### Material for this task
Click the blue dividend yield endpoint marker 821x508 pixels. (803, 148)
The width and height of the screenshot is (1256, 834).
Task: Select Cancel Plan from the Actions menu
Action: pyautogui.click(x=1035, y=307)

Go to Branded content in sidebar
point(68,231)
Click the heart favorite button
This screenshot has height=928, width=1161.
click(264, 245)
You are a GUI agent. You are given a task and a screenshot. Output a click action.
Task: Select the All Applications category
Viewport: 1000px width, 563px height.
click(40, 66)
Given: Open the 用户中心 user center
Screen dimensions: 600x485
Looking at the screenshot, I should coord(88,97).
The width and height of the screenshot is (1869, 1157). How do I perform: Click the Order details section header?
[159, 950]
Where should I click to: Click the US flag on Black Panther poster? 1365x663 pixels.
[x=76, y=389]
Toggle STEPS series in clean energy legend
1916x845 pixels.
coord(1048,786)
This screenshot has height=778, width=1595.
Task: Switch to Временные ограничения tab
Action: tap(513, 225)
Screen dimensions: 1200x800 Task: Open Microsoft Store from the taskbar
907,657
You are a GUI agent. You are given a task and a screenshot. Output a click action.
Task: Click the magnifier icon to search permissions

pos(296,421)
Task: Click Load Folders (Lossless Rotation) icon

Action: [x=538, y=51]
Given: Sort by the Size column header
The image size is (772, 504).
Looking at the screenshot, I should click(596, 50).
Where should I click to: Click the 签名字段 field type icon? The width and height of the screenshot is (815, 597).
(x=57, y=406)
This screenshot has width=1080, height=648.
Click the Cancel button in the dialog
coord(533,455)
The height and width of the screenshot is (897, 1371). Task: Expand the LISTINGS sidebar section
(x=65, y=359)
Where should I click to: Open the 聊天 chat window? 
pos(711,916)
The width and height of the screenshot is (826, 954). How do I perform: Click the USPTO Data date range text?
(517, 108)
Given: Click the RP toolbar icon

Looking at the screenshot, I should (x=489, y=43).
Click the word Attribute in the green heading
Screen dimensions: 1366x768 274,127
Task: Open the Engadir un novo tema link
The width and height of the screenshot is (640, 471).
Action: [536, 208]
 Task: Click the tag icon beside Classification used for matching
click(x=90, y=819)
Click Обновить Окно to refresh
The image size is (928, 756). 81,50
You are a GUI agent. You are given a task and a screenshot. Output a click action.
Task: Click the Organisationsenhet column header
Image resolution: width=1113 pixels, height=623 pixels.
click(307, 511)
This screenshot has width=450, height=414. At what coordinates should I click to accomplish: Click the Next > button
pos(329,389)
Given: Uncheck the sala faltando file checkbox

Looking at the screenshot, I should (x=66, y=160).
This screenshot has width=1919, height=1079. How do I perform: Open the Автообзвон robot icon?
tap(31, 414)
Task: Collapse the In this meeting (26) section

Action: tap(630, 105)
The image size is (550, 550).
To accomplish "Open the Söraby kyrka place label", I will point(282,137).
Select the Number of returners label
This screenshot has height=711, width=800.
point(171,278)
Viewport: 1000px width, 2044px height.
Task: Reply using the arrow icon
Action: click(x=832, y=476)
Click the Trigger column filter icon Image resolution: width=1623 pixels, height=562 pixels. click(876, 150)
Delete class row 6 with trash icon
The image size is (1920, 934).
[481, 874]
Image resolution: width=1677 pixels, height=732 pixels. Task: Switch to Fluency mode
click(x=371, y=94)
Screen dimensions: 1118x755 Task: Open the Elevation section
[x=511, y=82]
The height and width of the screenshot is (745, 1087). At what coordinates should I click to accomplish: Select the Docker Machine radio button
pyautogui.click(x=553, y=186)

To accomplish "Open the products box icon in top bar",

### What to do
Everything from the line containing "Click the Trigger" to the last line of the entries above should be quoted exactly, and only that.

### Worked solution
Click the Trigger column filter icon Image resolution: width=1623 pixels, height=562 pixels. click(876, 150)
Delete class row 6 with trash icon
The image size is (1920, 934).
[481, 874]
Image resolution: width=1677 pixels, height=732 pixels. Task: Switch to Fluency mode
click(x=371, y=94)
Screen dimensions: 1118x755 Task: Open the Elevation section
[x=511, y=82]
The height and width of the screenshot is (745, 1087). At what coordinates should I click to accomplish: Select the Docker Machine radio button
pyautogui.click(x=553, y=186)

To accomplish "Open the products box icon in top bar",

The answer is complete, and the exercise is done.